● **Requirement 1**: Write out word for word the portion of the interview on legacy and colonization starting at "At the risk" and ending at "to your book.".
● **Requirement 2**: In the interview on legacy and colonization, which legacies does the speaker say the book's title refers to? List them.

● **Given passage**:

So many people internalize it as a personal fault, when it’s just the systems.
That’s where violence becomes lateral where, throughout many communities, people attack each other for what they say or know. We need to stop attacking people, and focus on building relationships, and conversations. It’s okay to disagree: it would be a boring world otherwise, and one that isn’t real. We need to stop attacking people for what they know and have lived, and what that’s shown them about the world. When that happens in a community it shows how colonization has infected us. We should hope we know where the interference is coming from, and that’s directly from the imported systems.
At the risk of sounding like I’m one pumpkin spice latte short of being the whitest person in the room, I was watching Brene Brown a few weekends ago, where she talked about dialogue like this. I know it more in the context you’re speaking about: restorative justice. She talked about how dialogue and better conversation seemed like a new thing, but this has been happening in Indigenous communities, and marginalized communities for a very long time. It doesn’t sound as sexy as being brave, but restorative justice read as so important to your book.
I think it’s important because we have to think about appropriation and commodification. Although we need to be aware of this, I would like to believe that everybody is fundamentally good. It’s why the value of conversation is so high. We have to keep doing the work, and the work associated with trauma. We can’t be sidelined by fear into not doing anything or not having conversations because we’re afraid of this stuff. The concerns and things we’re talking about here will exist as part of those conversations. We need to just get the work started.
What legacy do you want the book to leave behind?
The title means a few different things. There’s the legacy of colonialism and what that’s done to Indigenous communities, and the legacy of what trauma does to any person or community. Then there’s also the legacy we want to leave to the generations coming, both Indigenous and non-Indigenous. What are we leaving on this earth for the next seven generations? It’s what we’ve inherited, but then considering the Medicine Wheel and how we need to talk about transformation, as the one sacred law of the universe. How do we keep transforming in our own lives and do so in society? It’s where we get to the other part of the legacy: what are we going to leave behind? It’s what I want this book to do: start these conversations and start making change so that we can deal with what we’ve inherited. I wish for nothing less than societal transformation.

● **Supplied information**:
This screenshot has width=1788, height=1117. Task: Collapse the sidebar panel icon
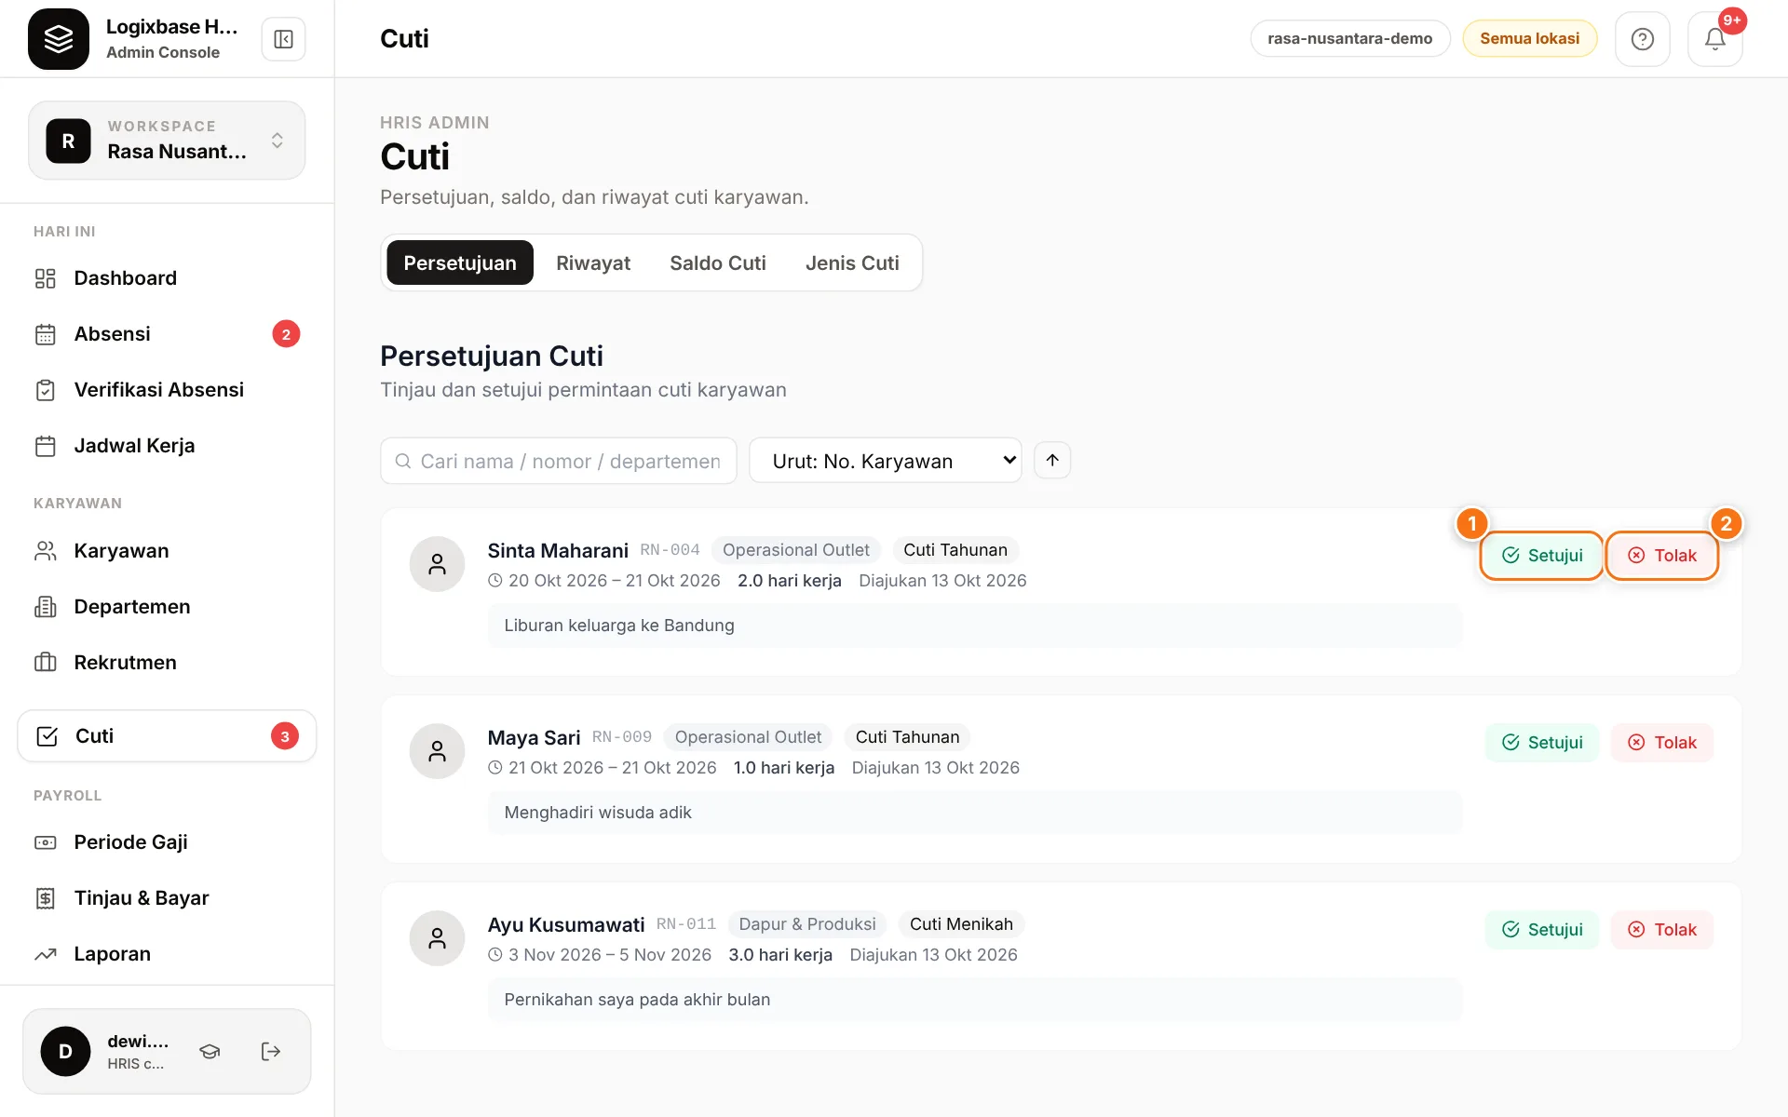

...

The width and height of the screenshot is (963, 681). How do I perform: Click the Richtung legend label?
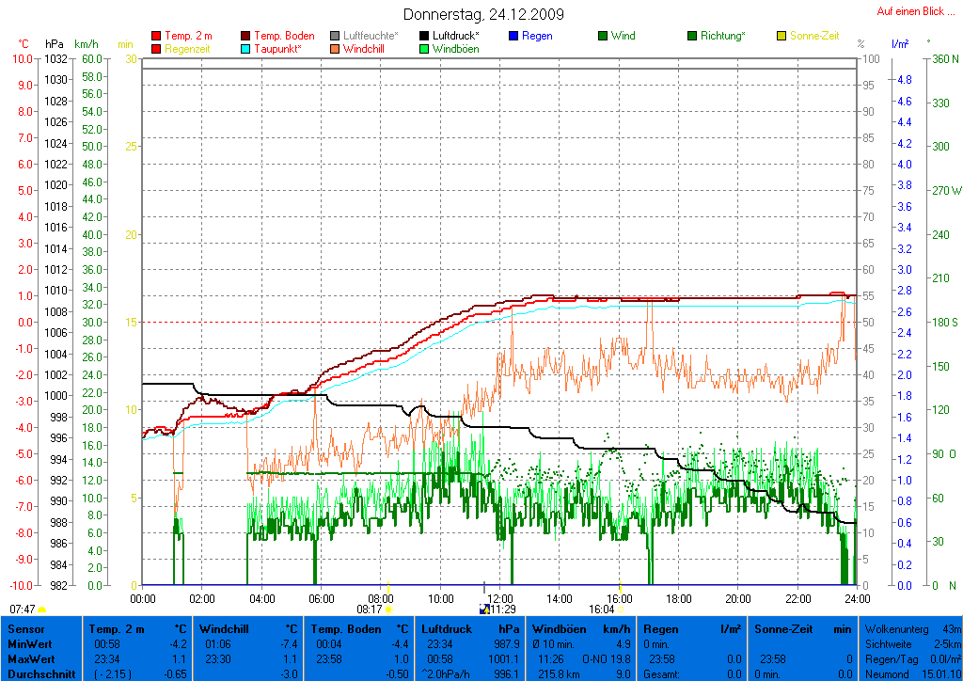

● **Task output 1**:
At the risk of sounding like I’m one pumpkin spice latte short of being the whitest person in the room, I was watching Brene Brown a few weekends ago, where she talked about dialogue like this. I know it more in the context you’re speaking about: restorative justice. She talked about how dialogue and better conversation seemed like a new thing, but this has been happening in Indigenous communities, and marginalized communities for a very long time. It doesn’t sound as sexy as being brave, but restorative justice read as so important to your book.

● **Task output 2**:
- The legacy of colonialism and what it has done to Indigenous communities
- The legacy of what trauma does to any person or community
- The legacy we want to leave to the generations coming, both Indigenous and non-Indigenous